(Dataset entries)
+++++

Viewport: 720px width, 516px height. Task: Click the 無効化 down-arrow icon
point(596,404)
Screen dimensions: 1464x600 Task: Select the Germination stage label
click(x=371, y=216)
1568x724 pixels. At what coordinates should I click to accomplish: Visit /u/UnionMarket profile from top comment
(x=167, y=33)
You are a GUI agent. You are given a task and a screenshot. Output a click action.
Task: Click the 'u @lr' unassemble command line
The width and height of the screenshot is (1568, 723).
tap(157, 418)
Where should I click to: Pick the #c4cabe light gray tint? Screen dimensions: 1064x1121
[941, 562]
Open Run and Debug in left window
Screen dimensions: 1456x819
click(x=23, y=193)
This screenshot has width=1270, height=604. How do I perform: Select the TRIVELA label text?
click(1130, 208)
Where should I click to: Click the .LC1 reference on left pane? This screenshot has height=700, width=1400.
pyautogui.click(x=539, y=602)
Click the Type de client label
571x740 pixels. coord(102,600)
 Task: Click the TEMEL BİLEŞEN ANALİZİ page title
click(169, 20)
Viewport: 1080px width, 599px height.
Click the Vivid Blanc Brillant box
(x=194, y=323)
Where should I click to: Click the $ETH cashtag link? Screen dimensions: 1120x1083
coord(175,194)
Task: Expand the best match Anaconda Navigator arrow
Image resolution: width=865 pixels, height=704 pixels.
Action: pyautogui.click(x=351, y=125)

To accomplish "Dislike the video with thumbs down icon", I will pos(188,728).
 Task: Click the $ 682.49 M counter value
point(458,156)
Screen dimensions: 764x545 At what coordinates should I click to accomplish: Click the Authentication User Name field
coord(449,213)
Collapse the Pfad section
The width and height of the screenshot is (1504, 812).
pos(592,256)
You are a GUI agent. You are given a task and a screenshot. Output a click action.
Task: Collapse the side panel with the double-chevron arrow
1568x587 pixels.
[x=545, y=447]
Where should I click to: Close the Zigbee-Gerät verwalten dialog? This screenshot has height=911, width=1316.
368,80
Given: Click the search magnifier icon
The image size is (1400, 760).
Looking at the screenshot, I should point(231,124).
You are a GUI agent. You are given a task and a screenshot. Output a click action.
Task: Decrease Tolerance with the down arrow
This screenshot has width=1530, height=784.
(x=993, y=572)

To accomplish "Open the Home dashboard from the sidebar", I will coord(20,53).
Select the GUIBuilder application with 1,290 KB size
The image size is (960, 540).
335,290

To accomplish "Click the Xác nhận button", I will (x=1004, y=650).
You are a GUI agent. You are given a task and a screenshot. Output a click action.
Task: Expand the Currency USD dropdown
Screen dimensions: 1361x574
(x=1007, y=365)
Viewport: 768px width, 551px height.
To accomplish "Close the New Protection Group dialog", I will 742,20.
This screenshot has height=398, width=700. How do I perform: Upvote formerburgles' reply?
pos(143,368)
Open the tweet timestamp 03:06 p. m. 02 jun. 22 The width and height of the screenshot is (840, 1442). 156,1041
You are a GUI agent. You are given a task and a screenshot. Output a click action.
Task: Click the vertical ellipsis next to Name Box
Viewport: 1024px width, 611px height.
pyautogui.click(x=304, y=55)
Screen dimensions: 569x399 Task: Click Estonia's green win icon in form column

+++++

▶ Your objective:
Restate word for word only the lines above from the line containing "Task: Click the 'u" to the line containing "Task: Expand the best", both of them included.

▶ The completed task:
Task: Click the 'u @lr' unassemble command line
The width and height of the screenshot is (1568, 723).
tap(157, 418)
Where should I click to: Pick the #c4cabe light gray tint? Screen dimensions: 1064x1121
[941, 562]
Open Run and Debug in left window
Screen dimensions: 1456x819
click(x=23, y=193)
This screenshot has width=1270, height=604. How do I perform: Select the TRIVELA label text?
click(1130, 208)
Where should I click to: Click the .LC1 reference on left pane? This screenshot has height=700, width=1400.
pyautogui.click(x=539, y=602)
Click the Type de client label
571x740 pixels. coord(102,600)
 Task: Click the TEMEL BİLEŞEN ANALİZİ page title
click(169, 20)
Viewport: 1080px width, 599px height.
Click the Vivid Blanc Brillant box
(x=194, y=323)
Where should I click to: Click the $ETH cashtag link? Screen dimensions: 1120x1083
coord(175,194)
Task: Expand the best match Anaconda Navigator arrow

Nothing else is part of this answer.